Ø For the first time, Gravitational waves from two separate mergers of a Black Hole (BH) with a Neutron Star (NS) have been detected by the LIGO observatories in the US and the Virgo observatory in Italy. Although hints of similar mergers have been spotted by the detectors before, these are the first confirmed events of this kind. One signal was detected on 5 January 2020 and the other was observed less than two weeks later, on 15 January. This ground breaking discovery of gravitational waves from a pair of NS-BH mergers was published in the Astrophysical Journal Letters recently.

Ø Neutron stars merging with black holes are amongst the most extreme phenomena in the Universe.
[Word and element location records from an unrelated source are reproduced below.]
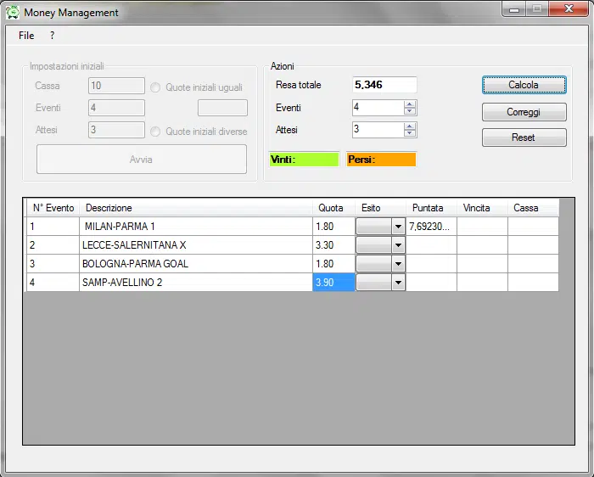The width and height of the screenshot is (594, 477).
Task: Click the green Vinti indicator
Action: pos(304,160)
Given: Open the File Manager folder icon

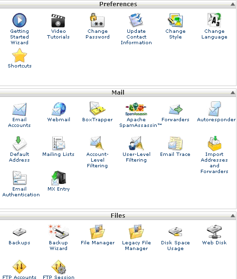Looking at the screenshot, I should coord(97,231).
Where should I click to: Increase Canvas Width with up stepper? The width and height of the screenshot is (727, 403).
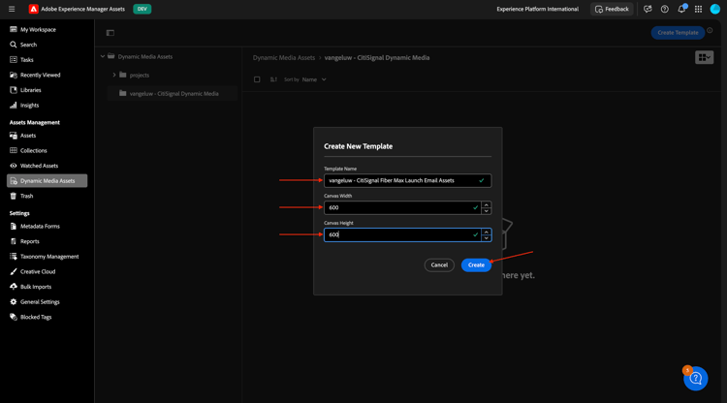point(487,204)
Observing these collisions opens up new avenues to learn about fundamental physics, as well as how stars are born, live, and die. Neutron stars are the densest objects in the Universe, so these findings can also help us understand the behaviour of matter at extreme densities.
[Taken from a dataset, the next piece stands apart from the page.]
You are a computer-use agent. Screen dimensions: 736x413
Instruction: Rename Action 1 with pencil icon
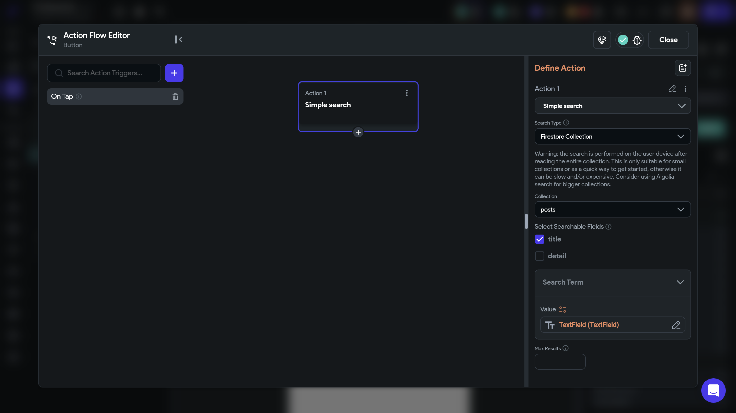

Ø Until now, the LIGO-Virgo collaboration (LVC) of gravitational waves detectors has only been able to observe collisions between pairs of black holes or neutron stars. For the

first time, in January 2020, the network of detectors made the discovery of gravitational waves from a pair of Neutron Star-Black Hole mergers.

Ø Gravitational waves are ripples in space–time that are generated when pairs of massive objects such as black holes and neutron stars orbit each other in a rapid inspiral before merging. The LIGO and Virgo observatories are kilometre-scale interferometers that can measure the minuscule expansion and contraction of space–time that occurs when a gravitational wave passes through Earth.